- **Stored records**
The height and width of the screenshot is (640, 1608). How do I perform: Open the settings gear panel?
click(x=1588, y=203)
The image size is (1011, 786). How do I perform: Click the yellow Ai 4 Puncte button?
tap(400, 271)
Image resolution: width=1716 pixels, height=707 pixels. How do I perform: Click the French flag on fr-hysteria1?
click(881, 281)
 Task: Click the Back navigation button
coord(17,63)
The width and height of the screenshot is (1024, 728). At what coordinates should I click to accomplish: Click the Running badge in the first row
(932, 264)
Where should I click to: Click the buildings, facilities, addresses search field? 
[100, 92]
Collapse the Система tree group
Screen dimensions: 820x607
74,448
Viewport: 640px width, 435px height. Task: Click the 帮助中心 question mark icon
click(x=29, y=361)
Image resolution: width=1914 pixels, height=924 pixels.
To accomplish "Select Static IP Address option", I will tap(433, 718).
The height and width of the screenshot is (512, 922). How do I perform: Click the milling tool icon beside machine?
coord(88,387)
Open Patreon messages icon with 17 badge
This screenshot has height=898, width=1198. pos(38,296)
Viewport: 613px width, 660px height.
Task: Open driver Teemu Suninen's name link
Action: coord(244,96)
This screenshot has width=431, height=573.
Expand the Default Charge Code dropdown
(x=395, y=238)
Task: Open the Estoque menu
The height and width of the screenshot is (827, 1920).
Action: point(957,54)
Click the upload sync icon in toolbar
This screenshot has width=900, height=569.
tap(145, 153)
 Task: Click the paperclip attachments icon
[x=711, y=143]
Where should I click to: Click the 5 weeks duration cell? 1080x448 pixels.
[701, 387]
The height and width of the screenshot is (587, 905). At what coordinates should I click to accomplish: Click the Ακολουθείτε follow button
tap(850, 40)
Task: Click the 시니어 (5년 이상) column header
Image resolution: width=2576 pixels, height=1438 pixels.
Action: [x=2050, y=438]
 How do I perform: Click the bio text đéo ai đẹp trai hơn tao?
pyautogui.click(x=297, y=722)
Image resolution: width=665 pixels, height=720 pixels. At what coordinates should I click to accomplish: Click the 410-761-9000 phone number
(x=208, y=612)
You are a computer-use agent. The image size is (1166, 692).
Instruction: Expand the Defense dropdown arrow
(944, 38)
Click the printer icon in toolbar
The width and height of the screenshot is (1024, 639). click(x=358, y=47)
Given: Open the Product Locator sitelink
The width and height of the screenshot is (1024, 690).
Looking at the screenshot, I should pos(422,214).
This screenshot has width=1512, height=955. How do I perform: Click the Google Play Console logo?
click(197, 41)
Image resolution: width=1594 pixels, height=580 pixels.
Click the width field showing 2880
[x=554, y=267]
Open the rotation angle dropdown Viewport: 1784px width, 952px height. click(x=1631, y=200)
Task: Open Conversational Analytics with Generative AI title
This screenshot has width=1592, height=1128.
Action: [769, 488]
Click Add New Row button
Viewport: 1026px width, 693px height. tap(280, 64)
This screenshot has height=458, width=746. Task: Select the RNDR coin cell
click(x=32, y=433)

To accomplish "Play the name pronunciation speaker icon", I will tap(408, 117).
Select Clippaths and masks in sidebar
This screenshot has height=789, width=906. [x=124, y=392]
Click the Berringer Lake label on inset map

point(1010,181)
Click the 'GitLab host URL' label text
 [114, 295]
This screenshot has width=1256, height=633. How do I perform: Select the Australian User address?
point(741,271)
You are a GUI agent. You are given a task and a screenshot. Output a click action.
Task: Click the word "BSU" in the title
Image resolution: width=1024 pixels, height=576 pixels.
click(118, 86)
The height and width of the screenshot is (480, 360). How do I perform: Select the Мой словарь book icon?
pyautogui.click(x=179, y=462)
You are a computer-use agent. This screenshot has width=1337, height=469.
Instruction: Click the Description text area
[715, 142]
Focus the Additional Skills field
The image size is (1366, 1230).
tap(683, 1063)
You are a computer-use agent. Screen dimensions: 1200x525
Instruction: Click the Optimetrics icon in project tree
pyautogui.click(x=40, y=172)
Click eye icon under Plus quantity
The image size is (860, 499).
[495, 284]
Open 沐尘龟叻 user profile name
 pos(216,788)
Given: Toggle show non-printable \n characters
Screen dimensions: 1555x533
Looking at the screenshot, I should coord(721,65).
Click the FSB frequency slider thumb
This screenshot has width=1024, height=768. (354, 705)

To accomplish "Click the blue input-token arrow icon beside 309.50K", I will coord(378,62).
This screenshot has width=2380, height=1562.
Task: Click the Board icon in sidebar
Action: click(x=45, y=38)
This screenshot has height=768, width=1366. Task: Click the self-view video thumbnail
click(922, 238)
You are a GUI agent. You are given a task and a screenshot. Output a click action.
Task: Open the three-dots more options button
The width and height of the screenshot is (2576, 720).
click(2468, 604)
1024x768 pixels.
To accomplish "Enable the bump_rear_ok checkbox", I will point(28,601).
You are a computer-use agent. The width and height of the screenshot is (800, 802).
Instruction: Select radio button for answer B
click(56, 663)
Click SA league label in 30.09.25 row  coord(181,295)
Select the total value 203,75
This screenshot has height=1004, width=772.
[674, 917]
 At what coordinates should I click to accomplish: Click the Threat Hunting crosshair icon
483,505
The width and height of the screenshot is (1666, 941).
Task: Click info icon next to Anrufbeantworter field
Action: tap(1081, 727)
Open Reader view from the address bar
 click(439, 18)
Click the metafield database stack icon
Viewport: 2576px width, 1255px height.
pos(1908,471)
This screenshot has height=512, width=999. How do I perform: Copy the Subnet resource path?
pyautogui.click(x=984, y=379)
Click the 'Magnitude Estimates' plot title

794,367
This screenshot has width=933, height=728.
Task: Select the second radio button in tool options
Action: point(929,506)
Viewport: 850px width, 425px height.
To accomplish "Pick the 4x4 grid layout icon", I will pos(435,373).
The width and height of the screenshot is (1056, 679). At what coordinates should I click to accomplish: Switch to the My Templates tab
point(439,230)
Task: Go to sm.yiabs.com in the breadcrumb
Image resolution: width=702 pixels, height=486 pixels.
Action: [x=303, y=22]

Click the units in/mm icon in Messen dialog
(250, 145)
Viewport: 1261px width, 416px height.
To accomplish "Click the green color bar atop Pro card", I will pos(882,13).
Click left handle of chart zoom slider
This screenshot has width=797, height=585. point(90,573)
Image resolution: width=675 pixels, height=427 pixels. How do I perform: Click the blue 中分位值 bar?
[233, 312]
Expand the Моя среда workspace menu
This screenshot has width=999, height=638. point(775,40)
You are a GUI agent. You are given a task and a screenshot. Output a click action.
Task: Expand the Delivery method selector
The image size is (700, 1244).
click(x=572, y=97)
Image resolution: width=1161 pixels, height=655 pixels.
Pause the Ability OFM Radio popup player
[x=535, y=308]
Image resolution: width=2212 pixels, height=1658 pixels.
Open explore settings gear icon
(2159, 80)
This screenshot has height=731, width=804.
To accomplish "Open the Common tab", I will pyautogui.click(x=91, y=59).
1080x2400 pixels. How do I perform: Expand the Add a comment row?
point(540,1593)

- **Exercise prompt**
Tell how many lines of the data above contain the word "agent", giving the number by itself.

- **Response**
7